Gather all lines in the data that hold the string "will".

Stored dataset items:

Content starts

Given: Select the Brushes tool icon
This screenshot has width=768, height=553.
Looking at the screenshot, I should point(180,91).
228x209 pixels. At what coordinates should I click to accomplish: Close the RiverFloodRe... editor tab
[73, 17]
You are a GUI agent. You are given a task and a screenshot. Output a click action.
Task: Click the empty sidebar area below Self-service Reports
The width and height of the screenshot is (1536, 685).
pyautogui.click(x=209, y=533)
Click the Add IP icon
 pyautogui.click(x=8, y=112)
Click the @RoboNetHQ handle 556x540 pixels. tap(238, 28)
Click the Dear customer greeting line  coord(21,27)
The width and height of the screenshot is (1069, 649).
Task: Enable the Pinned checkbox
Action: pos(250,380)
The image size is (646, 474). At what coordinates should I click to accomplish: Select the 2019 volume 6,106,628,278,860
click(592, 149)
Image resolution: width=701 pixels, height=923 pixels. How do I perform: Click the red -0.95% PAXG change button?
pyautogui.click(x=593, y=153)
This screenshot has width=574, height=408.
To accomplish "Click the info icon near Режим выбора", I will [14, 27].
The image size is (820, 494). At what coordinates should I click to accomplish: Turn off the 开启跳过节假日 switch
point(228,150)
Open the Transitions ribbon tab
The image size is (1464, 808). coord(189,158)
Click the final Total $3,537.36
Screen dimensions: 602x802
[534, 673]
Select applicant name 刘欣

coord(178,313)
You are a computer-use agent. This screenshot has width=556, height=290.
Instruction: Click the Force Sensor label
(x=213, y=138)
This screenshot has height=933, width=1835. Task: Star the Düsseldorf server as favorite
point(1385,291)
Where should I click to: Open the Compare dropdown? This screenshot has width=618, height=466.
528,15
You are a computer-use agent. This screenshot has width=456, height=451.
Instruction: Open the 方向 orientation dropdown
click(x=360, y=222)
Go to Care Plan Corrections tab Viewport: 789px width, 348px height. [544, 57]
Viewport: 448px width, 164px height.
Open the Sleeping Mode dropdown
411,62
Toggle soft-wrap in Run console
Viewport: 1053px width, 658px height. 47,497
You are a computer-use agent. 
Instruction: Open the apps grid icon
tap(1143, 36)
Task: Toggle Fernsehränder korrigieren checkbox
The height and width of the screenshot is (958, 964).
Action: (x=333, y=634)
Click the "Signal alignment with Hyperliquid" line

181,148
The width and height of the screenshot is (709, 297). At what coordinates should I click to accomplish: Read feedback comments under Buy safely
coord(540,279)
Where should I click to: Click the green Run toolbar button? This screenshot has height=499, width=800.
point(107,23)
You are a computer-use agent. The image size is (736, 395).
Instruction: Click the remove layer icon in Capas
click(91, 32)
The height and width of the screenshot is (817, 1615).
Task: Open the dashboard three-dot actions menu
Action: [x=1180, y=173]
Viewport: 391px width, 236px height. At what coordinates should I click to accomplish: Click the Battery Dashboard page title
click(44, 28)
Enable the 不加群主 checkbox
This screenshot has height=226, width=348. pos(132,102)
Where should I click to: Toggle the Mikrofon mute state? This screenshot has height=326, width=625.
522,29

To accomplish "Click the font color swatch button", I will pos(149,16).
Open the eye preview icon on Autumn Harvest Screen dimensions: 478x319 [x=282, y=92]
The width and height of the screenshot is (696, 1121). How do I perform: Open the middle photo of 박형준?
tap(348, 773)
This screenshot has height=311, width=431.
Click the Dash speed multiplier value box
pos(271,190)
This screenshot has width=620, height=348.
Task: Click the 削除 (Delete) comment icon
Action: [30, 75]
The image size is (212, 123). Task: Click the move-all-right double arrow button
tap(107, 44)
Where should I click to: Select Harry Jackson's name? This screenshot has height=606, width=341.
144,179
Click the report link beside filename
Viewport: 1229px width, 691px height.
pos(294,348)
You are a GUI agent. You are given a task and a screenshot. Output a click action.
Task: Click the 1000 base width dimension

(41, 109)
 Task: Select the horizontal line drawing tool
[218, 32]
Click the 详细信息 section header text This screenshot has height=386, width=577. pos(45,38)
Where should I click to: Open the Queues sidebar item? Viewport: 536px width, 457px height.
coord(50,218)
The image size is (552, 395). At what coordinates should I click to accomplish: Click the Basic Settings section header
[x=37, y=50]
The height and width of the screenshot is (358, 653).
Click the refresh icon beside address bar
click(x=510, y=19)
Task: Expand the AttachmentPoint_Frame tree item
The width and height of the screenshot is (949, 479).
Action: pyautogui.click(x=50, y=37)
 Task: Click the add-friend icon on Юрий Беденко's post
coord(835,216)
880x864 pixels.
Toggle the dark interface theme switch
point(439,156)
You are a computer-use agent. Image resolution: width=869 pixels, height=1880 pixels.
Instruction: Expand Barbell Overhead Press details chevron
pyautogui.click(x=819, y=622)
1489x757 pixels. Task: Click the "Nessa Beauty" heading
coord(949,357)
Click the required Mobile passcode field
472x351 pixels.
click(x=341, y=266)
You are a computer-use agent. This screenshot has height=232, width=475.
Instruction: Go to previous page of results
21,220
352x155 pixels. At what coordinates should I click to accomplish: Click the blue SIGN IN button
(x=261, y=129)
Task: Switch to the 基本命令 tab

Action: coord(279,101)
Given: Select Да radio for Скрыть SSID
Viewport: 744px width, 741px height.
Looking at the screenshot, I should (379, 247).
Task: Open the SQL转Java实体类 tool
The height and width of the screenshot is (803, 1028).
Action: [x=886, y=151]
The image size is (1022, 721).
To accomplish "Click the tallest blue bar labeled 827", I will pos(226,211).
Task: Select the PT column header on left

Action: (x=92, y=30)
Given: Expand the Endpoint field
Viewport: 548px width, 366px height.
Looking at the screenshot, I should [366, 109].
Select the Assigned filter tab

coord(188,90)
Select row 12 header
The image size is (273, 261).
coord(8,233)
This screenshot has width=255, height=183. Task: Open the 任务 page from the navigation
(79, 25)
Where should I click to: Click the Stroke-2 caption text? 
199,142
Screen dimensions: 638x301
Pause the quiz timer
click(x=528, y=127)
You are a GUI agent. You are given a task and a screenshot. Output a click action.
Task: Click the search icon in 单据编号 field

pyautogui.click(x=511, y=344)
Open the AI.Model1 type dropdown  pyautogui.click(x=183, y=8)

Content ends

Answer section ▸
To accomplish "Click the info icon near Режим выбора", I will [14, 27].
To accomplish "Click the font color swatch button", I will pos(149,16).
To accomplish "Click the tallest blue bar labeled 827", I will pos(226,211).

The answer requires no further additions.